[Haskell-cafe] dangerous inlinePerformIO in Data.Binary(?)

[Udo Stenzel]

Greetings,

I was trying to understand the magic inside Data.Binary, and found two
somewhat suspicious uses of inlinePerformIO, which imho has a far too
innocuous name:

| toLazyByteString :: Builder -> L.ByteString
| toLazyByteString m = S.LPS $ inlinePerformIO $ do
|     buf <- newBuffer defaultSize
|     return (runBuilder (m `append` flush) (const []) buf)

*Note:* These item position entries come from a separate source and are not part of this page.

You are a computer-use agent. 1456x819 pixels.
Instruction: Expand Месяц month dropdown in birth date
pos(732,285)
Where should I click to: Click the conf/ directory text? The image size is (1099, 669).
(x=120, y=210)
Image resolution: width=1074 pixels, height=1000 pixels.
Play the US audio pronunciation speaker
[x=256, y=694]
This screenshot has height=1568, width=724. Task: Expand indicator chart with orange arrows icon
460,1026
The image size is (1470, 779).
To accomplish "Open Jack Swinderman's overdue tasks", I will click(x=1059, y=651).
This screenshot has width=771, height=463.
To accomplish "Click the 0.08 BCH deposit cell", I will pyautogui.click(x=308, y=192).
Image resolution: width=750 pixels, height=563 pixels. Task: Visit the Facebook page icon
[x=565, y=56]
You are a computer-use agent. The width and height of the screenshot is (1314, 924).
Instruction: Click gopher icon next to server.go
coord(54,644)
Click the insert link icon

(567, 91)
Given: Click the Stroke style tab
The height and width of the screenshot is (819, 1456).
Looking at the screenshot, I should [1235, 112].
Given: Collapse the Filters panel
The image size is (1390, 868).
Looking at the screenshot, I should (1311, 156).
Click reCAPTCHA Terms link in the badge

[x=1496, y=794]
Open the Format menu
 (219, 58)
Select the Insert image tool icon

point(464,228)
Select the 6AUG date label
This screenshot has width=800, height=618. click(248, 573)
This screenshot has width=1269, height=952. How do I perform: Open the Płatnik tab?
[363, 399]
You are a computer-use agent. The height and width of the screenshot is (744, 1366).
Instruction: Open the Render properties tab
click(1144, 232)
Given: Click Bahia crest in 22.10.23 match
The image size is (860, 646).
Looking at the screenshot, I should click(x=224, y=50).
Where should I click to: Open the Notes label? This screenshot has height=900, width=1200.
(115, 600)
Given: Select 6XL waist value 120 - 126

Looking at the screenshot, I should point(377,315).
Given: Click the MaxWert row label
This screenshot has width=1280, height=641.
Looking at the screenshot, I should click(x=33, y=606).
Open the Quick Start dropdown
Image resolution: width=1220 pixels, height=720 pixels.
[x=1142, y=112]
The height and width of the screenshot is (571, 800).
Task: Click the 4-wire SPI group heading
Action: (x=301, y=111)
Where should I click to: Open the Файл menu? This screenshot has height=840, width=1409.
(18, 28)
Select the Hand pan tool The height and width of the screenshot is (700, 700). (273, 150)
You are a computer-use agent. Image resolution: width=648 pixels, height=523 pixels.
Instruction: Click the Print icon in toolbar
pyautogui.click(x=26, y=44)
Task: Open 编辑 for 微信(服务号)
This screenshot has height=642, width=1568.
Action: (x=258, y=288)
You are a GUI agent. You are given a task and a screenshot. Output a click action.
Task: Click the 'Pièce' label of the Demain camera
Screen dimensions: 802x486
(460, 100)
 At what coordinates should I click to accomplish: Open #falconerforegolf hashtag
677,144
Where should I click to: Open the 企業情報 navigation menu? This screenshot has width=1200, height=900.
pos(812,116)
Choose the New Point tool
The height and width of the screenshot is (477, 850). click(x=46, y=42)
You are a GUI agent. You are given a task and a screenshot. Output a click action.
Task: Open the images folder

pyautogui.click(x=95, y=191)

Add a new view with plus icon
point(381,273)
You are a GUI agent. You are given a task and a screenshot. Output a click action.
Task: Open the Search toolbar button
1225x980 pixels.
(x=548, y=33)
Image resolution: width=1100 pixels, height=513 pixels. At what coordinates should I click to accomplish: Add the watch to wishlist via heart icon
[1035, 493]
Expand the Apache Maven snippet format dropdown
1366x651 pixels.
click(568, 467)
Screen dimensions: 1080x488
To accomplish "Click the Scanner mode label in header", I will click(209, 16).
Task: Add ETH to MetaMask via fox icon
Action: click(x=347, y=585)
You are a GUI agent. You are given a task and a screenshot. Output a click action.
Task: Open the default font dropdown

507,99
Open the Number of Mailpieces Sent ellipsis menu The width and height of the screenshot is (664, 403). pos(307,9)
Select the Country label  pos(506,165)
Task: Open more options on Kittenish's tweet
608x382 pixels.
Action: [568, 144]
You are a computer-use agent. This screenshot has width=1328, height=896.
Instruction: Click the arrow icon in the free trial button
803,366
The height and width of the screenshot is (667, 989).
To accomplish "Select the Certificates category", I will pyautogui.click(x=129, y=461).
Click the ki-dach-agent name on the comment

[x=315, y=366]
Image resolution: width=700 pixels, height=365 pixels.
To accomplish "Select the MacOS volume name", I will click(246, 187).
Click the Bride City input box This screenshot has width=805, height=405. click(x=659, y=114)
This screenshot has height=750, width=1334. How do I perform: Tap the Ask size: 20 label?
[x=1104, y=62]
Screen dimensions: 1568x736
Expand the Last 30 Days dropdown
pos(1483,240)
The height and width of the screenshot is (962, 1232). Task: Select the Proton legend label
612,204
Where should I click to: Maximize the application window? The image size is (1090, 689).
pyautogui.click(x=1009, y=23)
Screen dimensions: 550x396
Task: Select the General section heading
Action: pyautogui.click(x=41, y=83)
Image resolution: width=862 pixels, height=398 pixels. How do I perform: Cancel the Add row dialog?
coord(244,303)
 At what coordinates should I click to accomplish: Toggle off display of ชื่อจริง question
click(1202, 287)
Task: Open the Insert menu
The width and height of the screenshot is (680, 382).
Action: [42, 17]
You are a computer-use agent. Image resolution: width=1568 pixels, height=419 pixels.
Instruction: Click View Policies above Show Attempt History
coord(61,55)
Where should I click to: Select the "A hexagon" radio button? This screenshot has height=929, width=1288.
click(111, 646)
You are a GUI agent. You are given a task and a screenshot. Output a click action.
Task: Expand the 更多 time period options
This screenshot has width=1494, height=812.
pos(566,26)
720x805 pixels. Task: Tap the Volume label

Why is this safe?  Considering the GHC implementation of IO, isn't there
a real danger that 'newBuffer defaultSize' is floated out and therefore
every invocation of 'toLazyByteString' starts out with the same buffer?
Isn't that exactly the reason why unsafePerformIO and runST are declared
NOINLINE?

The other occurence is:

| unsafeLiftIO :: (Buffer -> IO Buffer) -> Builder
| unsafeLiftIO f =  Builder $ \ k buf -> inlinePerformIO $ do
|     buf' <- f buf
|     return (k buf')

which might be safe, since 'f buf' cannot float out of the lambda which
binds 'buf', but still, all this stuff is inlined, something constant
might get plugged in the place of buf and the result might be floated
out to give us an even harder to find Heisenbug.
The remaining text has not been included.